== Pixel coordinate grounding data ==

--- START ---

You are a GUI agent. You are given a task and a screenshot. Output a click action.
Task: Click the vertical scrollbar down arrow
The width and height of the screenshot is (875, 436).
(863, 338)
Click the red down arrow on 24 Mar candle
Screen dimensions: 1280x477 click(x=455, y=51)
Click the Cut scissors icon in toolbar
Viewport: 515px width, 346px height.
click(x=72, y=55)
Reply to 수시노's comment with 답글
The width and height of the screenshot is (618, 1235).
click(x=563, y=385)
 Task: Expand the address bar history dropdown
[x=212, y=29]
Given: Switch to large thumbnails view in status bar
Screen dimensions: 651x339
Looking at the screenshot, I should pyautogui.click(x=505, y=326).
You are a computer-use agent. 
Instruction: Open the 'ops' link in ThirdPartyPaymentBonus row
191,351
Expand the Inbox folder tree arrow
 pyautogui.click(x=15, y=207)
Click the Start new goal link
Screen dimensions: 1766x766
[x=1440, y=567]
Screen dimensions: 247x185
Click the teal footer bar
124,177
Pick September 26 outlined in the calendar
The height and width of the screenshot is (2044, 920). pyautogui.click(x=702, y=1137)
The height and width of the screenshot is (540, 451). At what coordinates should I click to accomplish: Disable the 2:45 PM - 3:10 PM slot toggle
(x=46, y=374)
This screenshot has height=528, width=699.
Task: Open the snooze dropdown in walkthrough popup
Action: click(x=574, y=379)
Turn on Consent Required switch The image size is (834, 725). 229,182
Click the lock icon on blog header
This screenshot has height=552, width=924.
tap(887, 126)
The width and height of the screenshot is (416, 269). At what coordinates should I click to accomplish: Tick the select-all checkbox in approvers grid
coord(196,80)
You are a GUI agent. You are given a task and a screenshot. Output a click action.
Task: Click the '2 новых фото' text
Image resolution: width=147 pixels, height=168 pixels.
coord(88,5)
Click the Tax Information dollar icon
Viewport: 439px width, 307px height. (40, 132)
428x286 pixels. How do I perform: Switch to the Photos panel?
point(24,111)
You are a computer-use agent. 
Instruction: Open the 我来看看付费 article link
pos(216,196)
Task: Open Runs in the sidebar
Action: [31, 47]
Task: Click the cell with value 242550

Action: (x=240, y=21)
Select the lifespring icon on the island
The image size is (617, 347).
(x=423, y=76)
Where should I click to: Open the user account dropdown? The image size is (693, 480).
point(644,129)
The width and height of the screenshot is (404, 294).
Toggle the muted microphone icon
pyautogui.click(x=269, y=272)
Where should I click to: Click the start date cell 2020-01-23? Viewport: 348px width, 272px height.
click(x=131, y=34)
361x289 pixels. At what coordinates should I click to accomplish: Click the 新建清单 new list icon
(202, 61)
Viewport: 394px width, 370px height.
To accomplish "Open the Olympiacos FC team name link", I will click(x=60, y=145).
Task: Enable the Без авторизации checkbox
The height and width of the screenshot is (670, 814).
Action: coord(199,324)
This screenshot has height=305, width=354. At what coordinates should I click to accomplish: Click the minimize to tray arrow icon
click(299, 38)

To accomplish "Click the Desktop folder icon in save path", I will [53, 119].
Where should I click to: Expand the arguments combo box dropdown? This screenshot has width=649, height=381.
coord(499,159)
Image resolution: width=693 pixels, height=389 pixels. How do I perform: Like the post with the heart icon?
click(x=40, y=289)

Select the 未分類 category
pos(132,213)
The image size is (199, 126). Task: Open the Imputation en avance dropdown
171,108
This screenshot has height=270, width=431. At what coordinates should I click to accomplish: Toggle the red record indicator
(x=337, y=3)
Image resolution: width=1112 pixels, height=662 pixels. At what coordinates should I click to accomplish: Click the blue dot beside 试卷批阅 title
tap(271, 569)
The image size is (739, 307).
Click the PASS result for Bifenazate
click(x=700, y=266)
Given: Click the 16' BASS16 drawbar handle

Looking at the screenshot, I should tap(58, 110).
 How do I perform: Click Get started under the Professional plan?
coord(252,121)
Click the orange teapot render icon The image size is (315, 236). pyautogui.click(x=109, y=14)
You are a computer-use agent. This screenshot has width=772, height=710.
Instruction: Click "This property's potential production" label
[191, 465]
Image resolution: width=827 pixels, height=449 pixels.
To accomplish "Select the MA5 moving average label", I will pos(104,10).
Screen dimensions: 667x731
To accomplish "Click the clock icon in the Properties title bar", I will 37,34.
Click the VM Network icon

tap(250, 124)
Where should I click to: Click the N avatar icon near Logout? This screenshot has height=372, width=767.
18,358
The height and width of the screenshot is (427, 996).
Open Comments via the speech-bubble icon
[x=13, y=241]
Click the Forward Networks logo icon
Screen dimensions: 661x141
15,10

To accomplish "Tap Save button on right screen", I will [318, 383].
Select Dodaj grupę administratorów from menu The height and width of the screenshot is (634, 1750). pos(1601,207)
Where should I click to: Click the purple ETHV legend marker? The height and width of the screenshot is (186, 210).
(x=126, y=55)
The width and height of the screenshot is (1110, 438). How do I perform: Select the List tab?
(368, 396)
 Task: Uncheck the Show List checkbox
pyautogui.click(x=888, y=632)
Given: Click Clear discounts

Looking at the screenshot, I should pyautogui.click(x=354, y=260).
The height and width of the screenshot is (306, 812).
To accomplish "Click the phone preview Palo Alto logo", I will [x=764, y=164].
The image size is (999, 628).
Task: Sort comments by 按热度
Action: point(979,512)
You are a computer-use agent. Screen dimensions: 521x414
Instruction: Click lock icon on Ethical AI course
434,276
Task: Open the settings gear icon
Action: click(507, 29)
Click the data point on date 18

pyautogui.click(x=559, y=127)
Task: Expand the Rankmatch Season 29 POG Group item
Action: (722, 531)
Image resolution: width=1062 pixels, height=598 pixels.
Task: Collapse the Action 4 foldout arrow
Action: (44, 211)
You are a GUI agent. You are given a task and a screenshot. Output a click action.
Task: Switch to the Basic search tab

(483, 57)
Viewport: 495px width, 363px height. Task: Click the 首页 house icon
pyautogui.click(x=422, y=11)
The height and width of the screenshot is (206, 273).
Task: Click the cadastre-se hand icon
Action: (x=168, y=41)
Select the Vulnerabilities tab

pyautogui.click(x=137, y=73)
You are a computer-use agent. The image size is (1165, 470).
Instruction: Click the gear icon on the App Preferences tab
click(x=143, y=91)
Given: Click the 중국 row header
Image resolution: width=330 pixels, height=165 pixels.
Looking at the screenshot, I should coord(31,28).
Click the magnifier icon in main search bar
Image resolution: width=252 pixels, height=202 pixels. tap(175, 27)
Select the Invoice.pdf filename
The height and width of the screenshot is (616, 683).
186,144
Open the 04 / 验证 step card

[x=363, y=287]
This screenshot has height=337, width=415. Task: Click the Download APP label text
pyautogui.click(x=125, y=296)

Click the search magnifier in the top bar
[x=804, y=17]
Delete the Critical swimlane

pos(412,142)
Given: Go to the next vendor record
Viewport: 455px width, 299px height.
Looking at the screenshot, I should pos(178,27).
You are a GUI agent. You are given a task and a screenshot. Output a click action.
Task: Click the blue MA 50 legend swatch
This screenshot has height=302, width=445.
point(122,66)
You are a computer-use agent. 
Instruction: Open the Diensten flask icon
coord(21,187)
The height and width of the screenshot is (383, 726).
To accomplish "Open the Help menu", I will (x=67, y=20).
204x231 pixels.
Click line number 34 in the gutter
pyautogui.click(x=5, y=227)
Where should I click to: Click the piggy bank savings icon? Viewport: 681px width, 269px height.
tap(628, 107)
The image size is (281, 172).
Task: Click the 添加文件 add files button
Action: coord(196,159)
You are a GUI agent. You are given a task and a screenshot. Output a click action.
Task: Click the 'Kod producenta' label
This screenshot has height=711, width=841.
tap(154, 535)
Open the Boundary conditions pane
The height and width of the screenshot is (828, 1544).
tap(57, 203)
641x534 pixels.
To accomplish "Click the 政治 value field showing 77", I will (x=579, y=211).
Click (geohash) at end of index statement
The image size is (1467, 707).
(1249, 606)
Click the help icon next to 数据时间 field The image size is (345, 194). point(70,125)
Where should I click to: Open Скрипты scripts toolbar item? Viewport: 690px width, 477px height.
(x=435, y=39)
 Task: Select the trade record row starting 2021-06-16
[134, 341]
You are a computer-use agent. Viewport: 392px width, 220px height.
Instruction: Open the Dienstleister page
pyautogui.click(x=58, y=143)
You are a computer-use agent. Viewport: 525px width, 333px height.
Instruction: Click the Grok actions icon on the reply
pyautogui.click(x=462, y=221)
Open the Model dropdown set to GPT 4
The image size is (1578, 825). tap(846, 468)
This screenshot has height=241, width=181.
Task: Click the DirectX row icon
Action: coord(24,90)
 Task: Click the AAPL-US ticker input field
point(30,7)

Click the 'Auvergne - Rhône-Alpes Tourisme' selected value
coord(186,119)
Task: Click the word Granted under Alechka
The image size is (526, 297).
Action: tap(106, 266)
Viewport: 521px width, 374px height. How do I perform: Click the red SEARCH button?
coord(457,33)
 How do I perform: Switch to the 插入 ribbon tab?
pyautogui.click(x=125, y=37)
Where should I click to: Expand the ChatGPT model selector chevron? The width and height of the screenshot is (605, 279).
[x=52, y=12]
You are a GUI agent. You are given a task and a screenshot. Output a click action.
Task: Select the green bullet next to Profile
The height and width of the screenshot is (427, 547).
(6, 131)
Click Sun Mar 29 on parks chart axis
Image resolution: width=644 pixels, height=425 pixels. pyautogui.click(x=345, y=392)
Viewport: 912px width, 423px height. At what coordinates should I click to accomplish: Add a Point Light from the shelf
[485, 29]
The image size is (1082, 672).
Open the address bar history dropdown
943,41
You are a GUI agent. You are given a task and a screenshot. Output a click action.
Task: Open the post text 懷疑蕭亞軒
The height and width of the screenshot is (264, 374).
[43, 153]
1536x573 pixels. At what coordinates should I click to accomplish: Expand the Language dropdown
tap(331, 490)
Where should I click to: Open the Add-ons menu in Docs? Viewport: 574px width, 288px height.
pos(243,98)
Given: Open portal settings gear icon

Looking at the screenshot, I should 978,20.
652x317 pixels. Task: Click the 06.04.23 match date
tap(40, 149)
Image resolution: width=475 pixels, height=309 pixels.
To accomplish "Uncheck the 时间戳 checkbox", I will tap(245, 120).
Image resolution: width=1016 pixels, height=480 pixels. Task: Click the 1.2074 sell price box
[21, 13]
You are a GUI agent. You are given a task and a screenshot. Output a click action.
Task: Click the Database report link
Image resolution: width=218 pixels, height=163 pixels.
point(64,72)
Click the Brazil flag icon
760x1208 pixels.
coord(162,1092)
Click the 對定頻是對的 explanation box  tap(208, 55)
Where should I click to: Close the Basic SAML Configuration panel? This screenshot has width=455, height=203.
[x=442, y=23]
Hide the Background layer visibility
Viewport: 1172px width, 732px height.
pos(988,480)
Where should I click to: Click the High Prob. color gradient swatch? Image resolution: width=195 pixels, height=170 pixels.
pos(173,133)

--- END ---

Each line that holds the word "computer" should be extracted from the records.

You are a computer-use agent. 
You are a computer-use agent. 
You are a computer-use agent. This screenshot has width=772, height=710.
You are a computer-use agent. Screen dimensions: 521x414
You are a computer-use agent. The image size is (1165, 470).
You are a computer-use agent. 
You are a computer-use agent. Viewport: 392px width, 220px height.
You are a computer-use agent. Viewport: 525px width, 333px height.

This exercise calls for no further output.